A door-to-door effort to collect property tax payments from a polygamous sect living at the Utah/Arizona state line wrapped up just two months ago.

Now it may have to be ramped up again.

A property survey aimed at breaking block parcels owned by the sect into individual tax lots in the twin towns of Hildale, Utah, and Colorado City, Ariz., is still not finished. So notices can't be sent to individual property owners.

But taxes are due in the towns, home to the Fundamentalist Church of Jesus Christ of Latter Day Saints.

A partial tax payment of $609,128.28 is due on the sect's property in Colorado City by Oct. 31; the other half will be due in March. On Nov. 30, taxes on property in Hildale will be due, though values have not yet been set. Last year, the bill was $261,475.

Court-appointed fiduciary Bruce R. Wisan, who oversees the sect's communal property trust, wants to avoid last year's laborious process of posting tax demand notices on individual homes. But how?

"Nobody will admit dealing with it in the past," he said. "I am having a hard time deciding who to deal with [about] it now."

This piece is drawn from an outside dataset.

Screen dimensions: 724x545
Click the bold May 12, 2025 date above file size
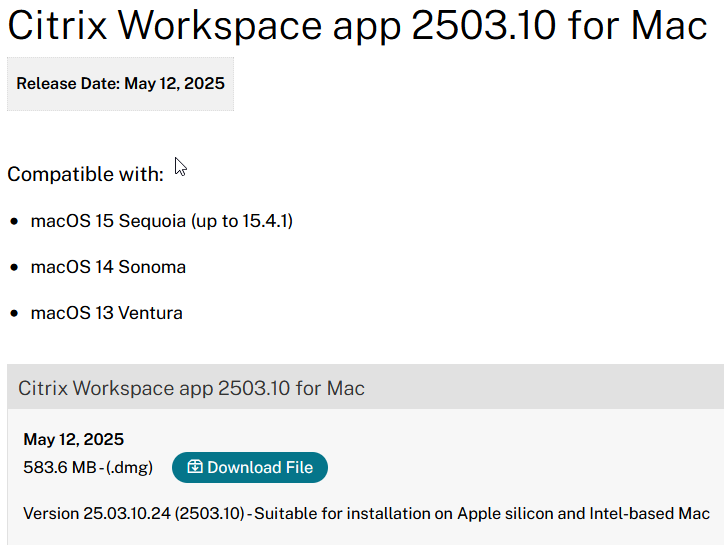tap(73, 439)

Wisan has been in charge of the United Effort Plan Trust, which holds virtually all property in the twin towns, since May 2005 when it was placed under a Utah court's oversight. That move came after several civil lawsuits targeted the trust's assets.

In 2005, Wisan initially told residents to hold off on paying their property taxes until they received individual notices. That proved a bigger challenge than expected and Wisan reversed course, asking residents to pay up.

He got little response until he sent letters to FLDS leaders and occupants of the community's largest homes, demanding they make payments or face eviction. They paid.

Wisan then had to repeat the process home by home.

Next week, he will send letters to three prominent FLDS leaders - acting bishop Lyle Jeffs among them - asking for suggestions about how to collect taxes this go-round.

"I have my doubts as to whether they will respond," he said. "I am not sure anything has changed from last year."

So he is prepared to target leaders and big homes, hoping to use them as an example, and then go door-to-door with tax demand notices once again.

He spent thousands of dollars in UEP funds last year on that task and figures it was an expense for the twin towns, too, whose police officers were often asked to stand by during postings.

"It is ridiculous I have to use trust money to collect taxes," Wisan said.

There is another option, he said. Residents could just go to the counties and "pay the same amount, give or take, as last year."